Some time ago, I read a post about how as a woman, you are used to always see yourself from the inside and the outside. No matter what you are doing, you are always thinking about what you look like doing this gesture and what people might think if you say this or that and how this could come off as "bossy" or that as "being a prude".
I kind of forgot about it for a while but I recently started thinking about it again whenever I told myself "don't say/do this, or they will think you're annoying". Like, can you believe (and I'm pretty sure I'm not the only one out there) I constantly have this inner monologue going on, examining my every move and classifying everything as "annoying/too much" or "okay"? And I never even questioned it? Why is it the normalcy for women to talk themselves down all the time to appear "humble"?

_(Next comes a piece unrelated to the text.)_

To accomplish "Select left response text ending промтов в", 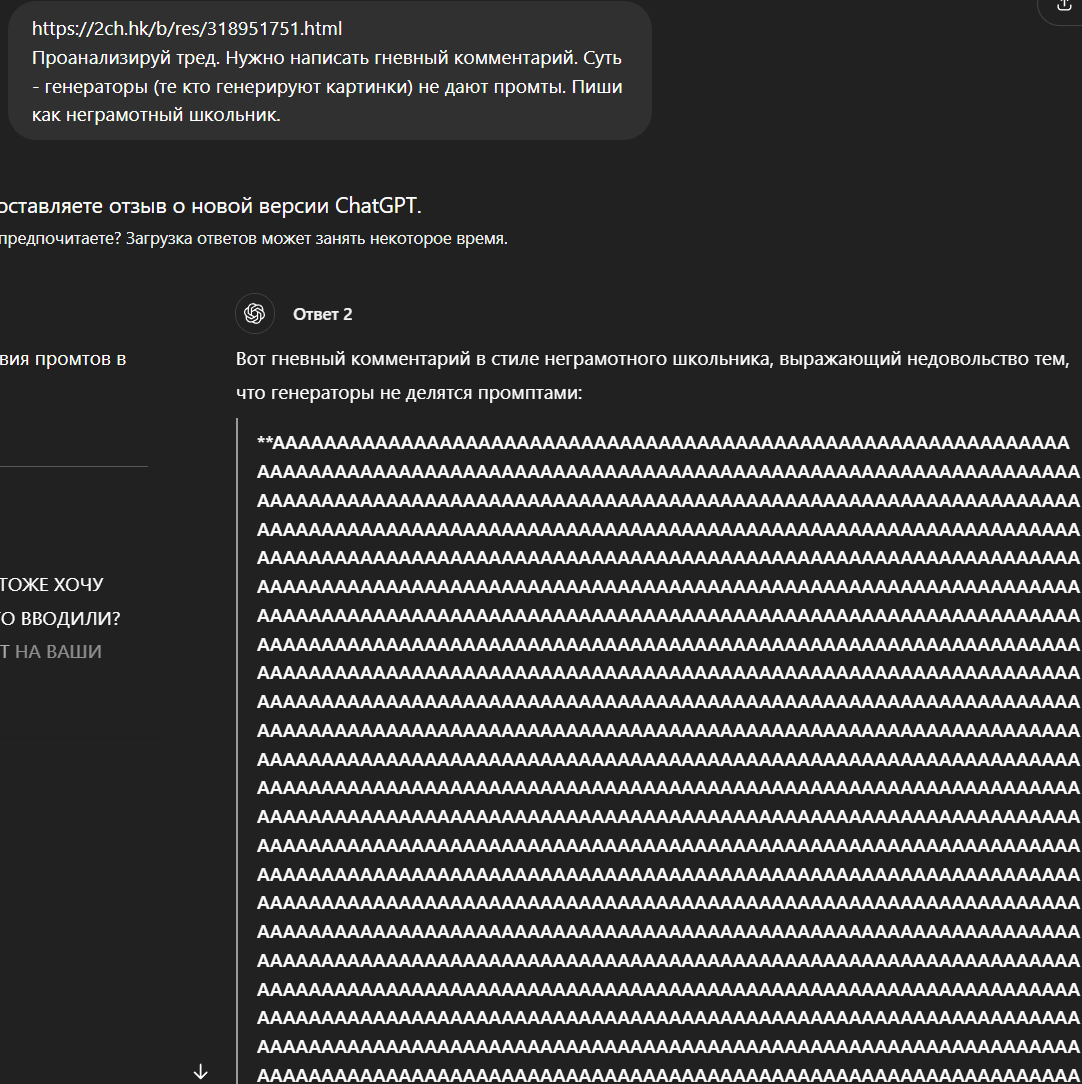I will tap(63, 359).
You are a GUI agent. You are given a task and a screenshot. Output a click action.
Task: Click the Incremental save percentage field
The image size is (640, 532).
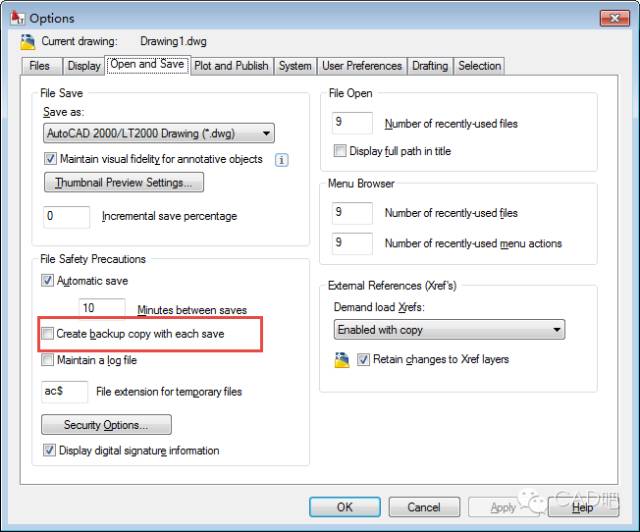(x=68, y=216)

Since we are little girls, we are taught that appearance matters. What other think of us matters. And I mean, that's not even just a female-specific thing, everyone of us is aware of how others see us. But I feel like we, as women, are told to prioritize the thoughts and feelings of others above our own. Apologize for taking up too much space. Don't speak your thoughts, or else you might scare them away. You're not worthy of love, you have to prove yourself to be worthy of it. Maybe it comes from the whole "the princess gets saved by the prince and that's it, you cannot do it yourself" thing. Like as if everything depends on being loved by someone, and if you don't have it, you live a miserable life.
Obviously, times are changing and there are more progressive movements nowadays. But I still feel like girls are told to shrink themselves to make men comfortable. We are supposed to blend into the background instead of being the center of attention, because otherwise we are needy and no one would want a woman like that.
Maybe I'm diving too much into philosophical questions here, and I sure cannot blame the patriarchy for all of my insecurities, but I feel like it helps to acknowledge that some of the self-destructing thoughts I'm having are influenced by how society sees or rather wants to see women. Whenever I'm telling myself I'm "annoying" or "too much", I stop and think about whether that is actually true or whether I have just been taught that being myself deserves no space in society. When I express my thoughts, and I'm later scolding myself for doing so for probably being "embarrassing", I try to tell myself I'm not, and that I am allowed to let people know how I feel. Whenever I am scared or moody, I allow myself to express those moods, to tell people I'm interacting with that this is what I'm feeling instead of swallowing my hurt down so as to not "burden" them with my feelings. Your feelings are never, EVER, a burden. No matter what your head tries to tell you. And if your loved ones try to tell you that, then they don't deserve to have you in their lives. Because the right people will understand you, or try to understand you. They won't leave you stranded just because of who you are. You do not have to be "mysterious" to seem appealing, you do not have to hide the beauty of your inner emotional world. Because it IS beautiful. I have come to learn that.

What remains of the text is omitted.